Kolejnym źródłem dodatkowych kosztów udzielenia pożyczki może być pozyskanie informacji z Biura Informacji Kredytowej (BIK). Za takim rozwiązaniem opowiadała się Komisja Nadzoru Finansowego. Obecnie firmy udzielające pożyczek wykorzystują zewnętrzne bazy danych, prowadzone przez biura informacji gospodarczej.

– Rozumiemy, że jest to w interesie zarówno firm pożyczkowych, jak i sektora finansowego, ale trzeba wiedzieć, że koszty BIK-u mogą sięgnąć nawet 25 zł na pożyczkę. Dzisiaj 38 proc. wniosków o pożyczki jest akceptowanych. Oznacza to, że na jedną aplikującą i zaakceptowaną osobę, dwie zostają odrzucone. Ktoś będzie musiał pokryć te koszty – wskazuje Gębski.

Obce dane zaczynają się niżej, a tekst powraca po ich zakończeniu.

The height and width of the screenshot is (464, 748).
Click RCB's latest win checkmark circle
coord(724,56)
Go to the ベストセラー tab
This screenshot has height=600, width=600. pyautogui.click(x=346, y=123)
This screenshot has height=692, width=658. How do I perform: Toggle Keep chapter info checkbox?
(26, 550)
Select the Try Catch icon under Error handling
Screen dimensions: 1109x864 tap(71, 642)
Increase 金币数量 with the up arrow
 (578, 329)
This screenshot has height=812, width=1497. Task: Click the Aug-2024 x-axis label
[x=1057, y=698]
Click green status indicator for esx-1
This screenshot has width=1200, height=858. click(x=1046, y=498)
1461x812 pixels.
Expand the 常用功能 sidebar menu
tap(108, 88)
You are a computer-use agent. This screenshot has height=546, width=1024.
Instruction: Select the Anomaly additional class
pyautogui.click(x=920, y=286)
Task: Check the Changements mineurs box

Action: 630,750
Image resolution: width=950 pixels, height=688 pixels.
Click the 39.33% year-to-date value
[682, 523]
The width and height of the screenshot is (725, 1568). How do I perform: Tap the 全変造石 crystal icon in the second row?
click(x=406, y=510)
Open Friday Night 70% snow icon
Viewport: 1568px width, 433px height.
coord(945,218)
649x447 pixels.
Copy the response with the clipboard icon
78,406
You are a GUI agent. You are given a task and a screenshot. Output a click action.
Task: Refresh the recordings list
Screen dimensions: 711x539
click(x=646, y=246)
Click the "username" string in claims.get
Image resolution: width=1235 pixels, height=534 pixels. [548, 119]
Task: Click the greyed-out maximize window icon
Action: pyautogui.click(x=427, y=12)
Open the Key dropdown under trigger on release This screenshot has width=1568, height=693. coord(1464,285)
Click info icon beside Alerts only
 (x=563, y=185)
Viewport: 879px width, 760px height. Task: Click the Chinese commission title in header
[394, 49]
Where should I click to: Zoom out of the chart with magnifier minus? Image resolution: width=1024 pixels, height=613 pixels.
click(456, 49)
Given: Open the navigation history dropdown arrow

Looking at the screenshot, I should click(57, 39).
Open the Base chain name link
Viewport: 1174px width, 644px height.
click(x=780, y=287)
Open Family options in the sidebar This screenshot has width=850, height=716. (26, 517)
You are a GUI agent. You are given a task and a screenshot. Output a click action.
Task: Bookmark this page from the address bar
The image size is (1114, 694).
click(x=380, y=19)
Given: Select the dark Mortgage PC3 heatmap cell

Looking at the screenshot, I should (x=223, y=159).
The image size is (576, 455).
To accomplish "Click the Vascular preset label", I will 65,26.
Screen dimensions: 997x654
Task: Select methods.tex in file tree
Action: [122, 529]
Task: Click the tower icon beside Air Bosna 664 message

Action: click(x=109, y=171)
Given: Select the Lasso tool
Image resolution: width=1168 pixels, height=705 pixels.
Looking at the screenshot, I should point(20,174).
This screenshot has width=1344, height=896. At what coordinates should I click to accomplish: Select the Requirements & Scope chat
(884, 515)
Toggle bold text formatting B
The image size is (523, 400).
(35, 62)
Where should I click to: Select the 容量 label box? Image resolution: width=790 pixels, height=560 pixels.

Po zmianach firmy pożyczkowe będą też musiały przeznaczyć więcej pieniędzy na reklamę, na komunikację z klientami. Ministerstwo Finansów proponuje zapis, który sprawi, że pożyczenie pieniędzy temu samemu klientowi w okresie krótszym niż 120 dni od poprzedniej pożyczki stanie się nieopłacalne. A to oznacza, że odesłanego z kwitkiem klienta będzie trzeba po upływie tego okresu ponownie przekonać do skorzystania z usług firmy.

Wzrost kosztów będzie najsilniej odczuwalny wśród małych firm, obsługujących segment mikropożyczek o najkrótszym terminie.

– Bardzo trudne warunki funkcjonowania będą dotyczyły przedsiębiorstw pożyczkowych finansujących krótki termin czy też udzielających mikropożyczek, a więc pieniędzy potrzebnych na przeżycie weekendu, tygodnia, na nagłe, niespodziewane wydatki. Firmy udzielające pożyczek na terminy dłuższe – na rok, dwa lata – dużo łatwiej mogą przystosować się do tych zmian. I to jest bardziej regulacja zrobiona dla nich – uważa Gębski.

Średni koszt związany z udzieleniem pojedynczej pożyczki wzrośnie według raportu do około 212 zł. To zdaniem eksperta oznacza, że firmom nie będzie się opłacało pożyczanie kwot niższych niż 700-800 zł, czyli praktycznie wyeliminuje z rynku mikropożyczki i specjalizujące się w nich podmioty. Z danych Związku Firm Pożyczkowych wynika, że średnia wartość pożyczki udzielanej przez internet (2/3 rynku) to niecałe 500 zł.

Z rynku mikropożyczek lub tzw. chwilówek korzystają najczęściej osoby zatrudnione na umowy cywilnoprawne, pracujące w systemie akordowym lub zadaniowym. Pieniądze służą najczęściej na pokrycie pilnych lub nieprzewidzianych wydatków, a nie na dodatkową konsumpcję.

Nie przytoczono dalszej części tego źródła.